Ballad of the Sad Cafe and Other Stories The Sojourner Summary

  • John Ferris wakes up in a New York hotel with a feeling of foreboding (like everyone else in this short story collection, right?).
  • He dresses and goes downstairs, ordering breakfast from a booth by the window in a drugstore.
  • Ferris has come from Paris to the States to attend his father's funeral in Georgia and spend the week with his mom and brothers. He felt old and still shocked. He would fly out the next morning, back to Paris.
  • Waiting for his breakfast, Ferris goes through his address book, looking over the names of married friends, dead friends, friends in the mental hospital, and friends with that he's simply lost touch with.
  • As he closes his address book, he looks at the window to see his ex-wife, Elizabeth, passing by on the street.
  • He pays his check and hurries toward her, though she makes a light, and he doesn't.
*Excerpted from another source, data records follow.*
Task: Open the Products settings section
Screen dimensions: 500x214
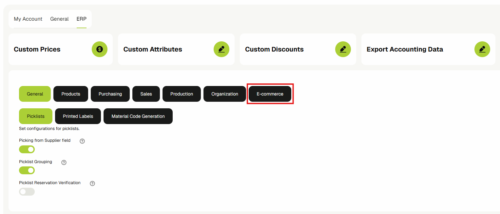Action: click(71, 94)
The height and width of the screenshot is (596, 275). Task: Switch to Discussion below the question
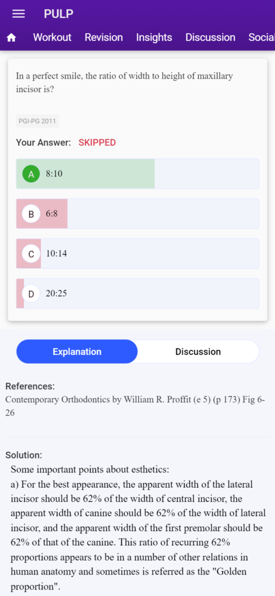[198, 352]
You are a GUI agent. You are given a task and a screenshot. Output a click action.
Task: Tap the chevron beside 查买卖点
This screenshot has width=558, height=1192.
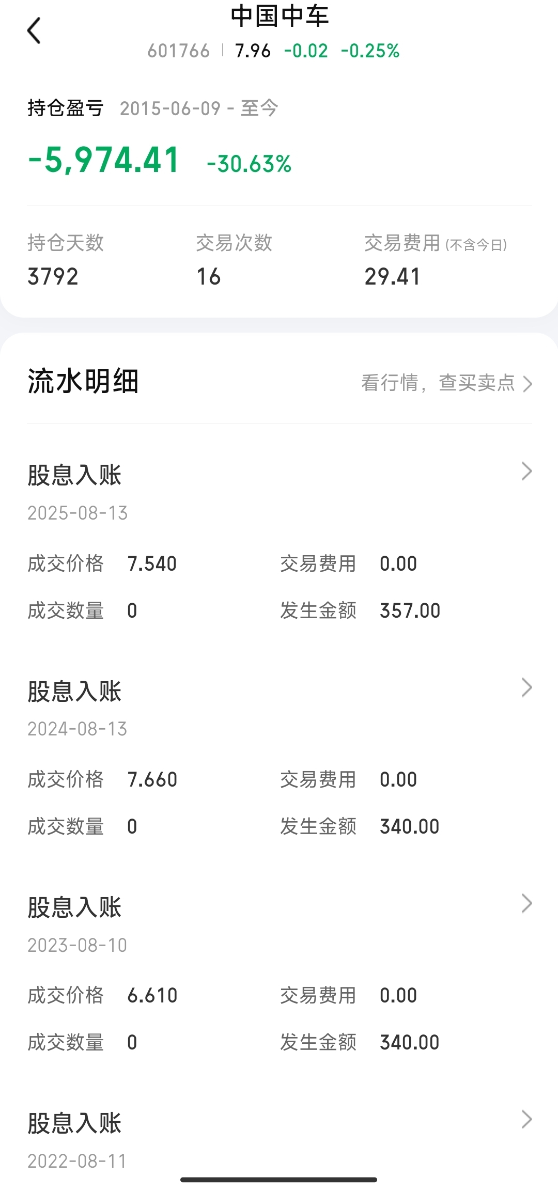click(528, 384)
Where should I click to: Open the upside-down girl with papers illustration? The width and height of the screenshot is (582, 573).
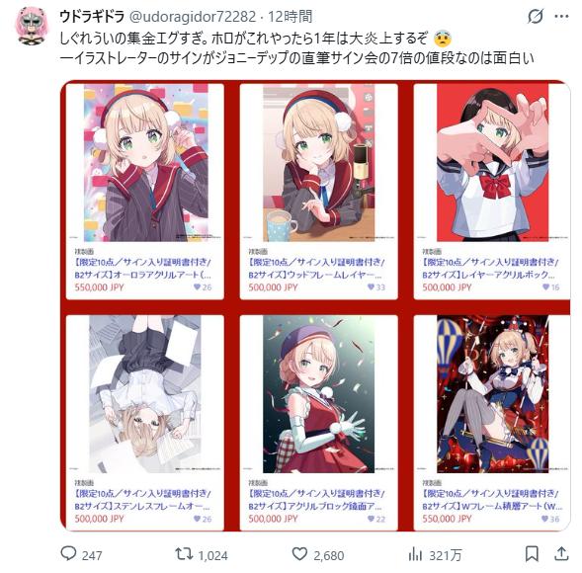pos(145,394)
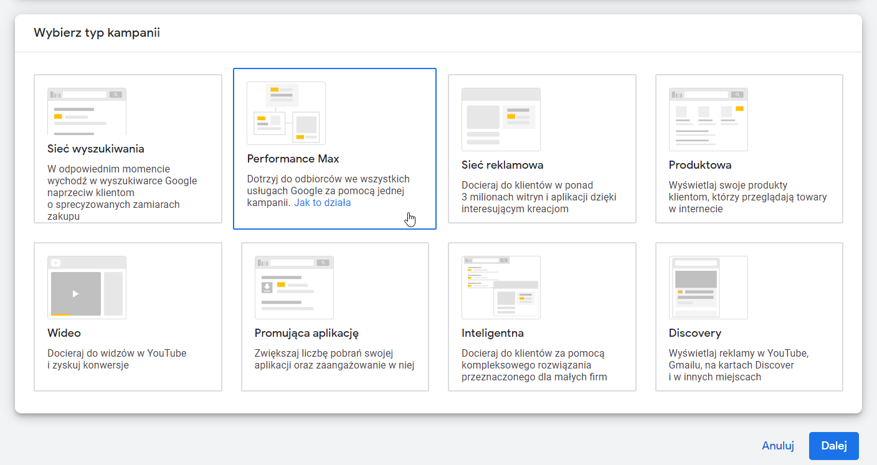The height and width of the screenshot is (465, 877).
Task: Choose the Wideo campaign title
Action: point(64,333)

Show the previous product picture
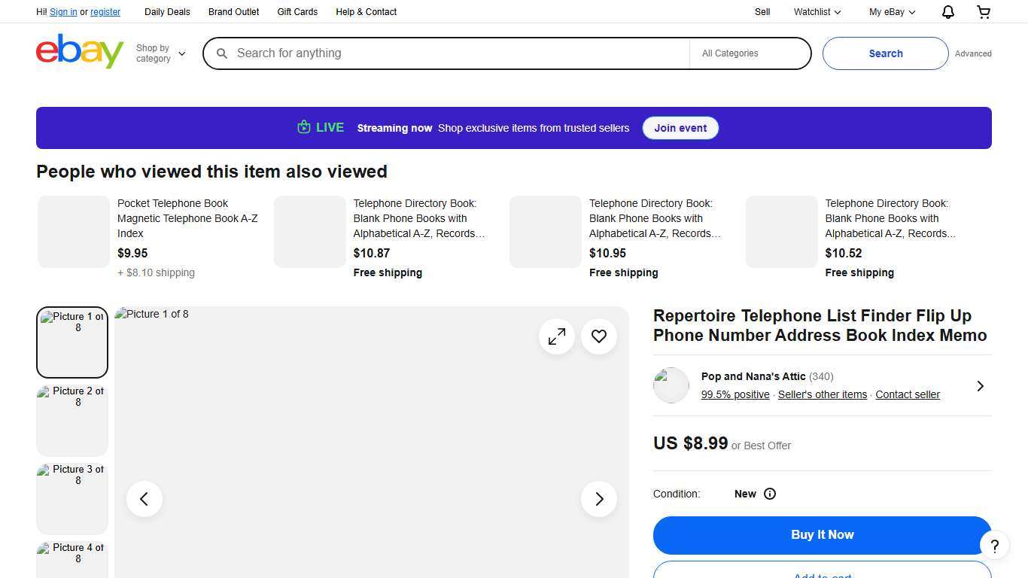(x=144, y=498)
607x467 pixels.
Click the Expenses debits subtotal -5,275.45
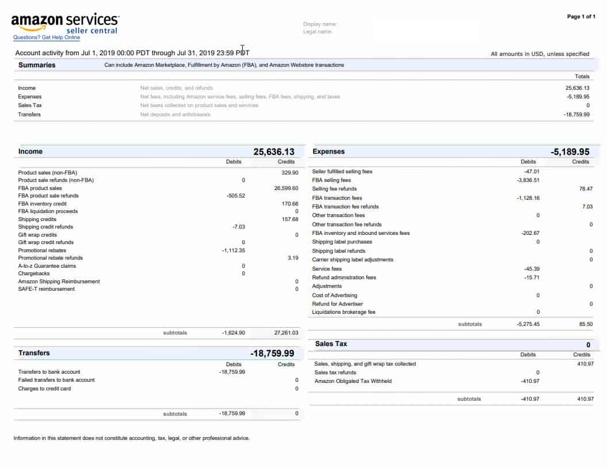[x=528, y=324]
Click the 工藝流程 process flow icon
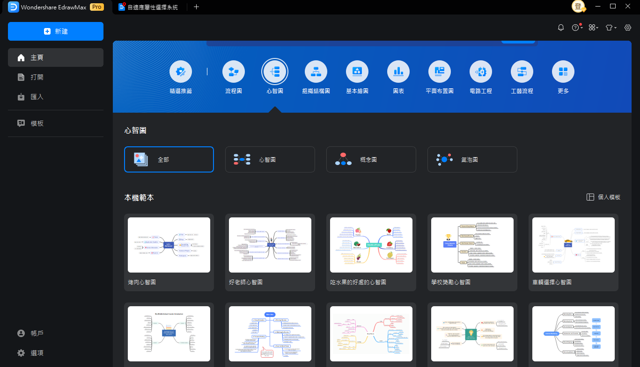 pyautogui.click(x=522, y=72)
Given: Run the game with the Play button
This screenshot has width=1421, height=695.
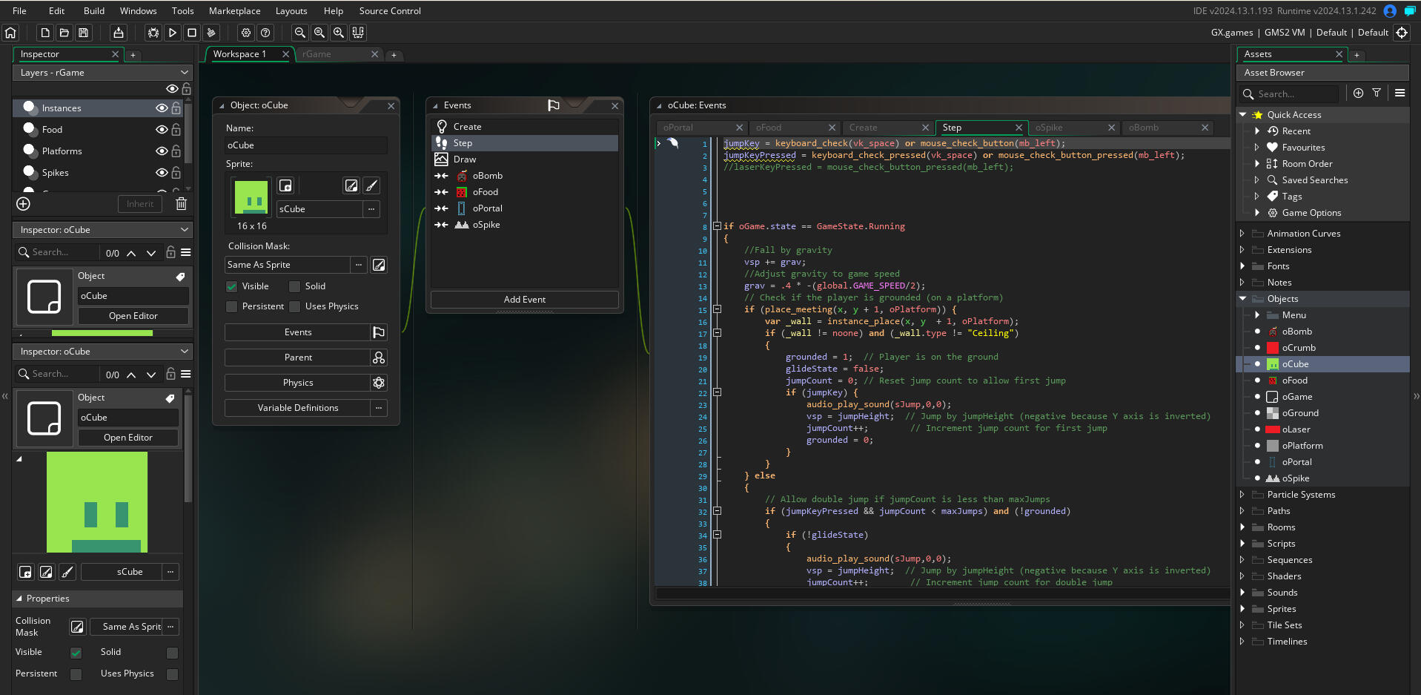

He watches her walk and then watches her walk away.
  • Ferris hasn't seen Elizabeth in eight years, and though it had been difficult at first, he's had romances, including his current girlfriend Jeannine.
  • He rushes back to the hotel, to have a drink in his room even though it's still early. The whole day is ahead of him, and he finds himself calling Elizabeth.
  • Elizabeth answers, and after he's repeated his name twice, she seems happy enough to hear from him that she invites him over for an early dinner before she and her husband go to the theatre. He accepts.
  • Throughout the day, Ferris does his errands, thinking of Jeannine, and how he would tell her about Elizabeth and her husband.
  • When it's time, Ferris takes a cab uptown and meets Elizabeth's young son at the apartment door. The boy, Billy, welcomes him in.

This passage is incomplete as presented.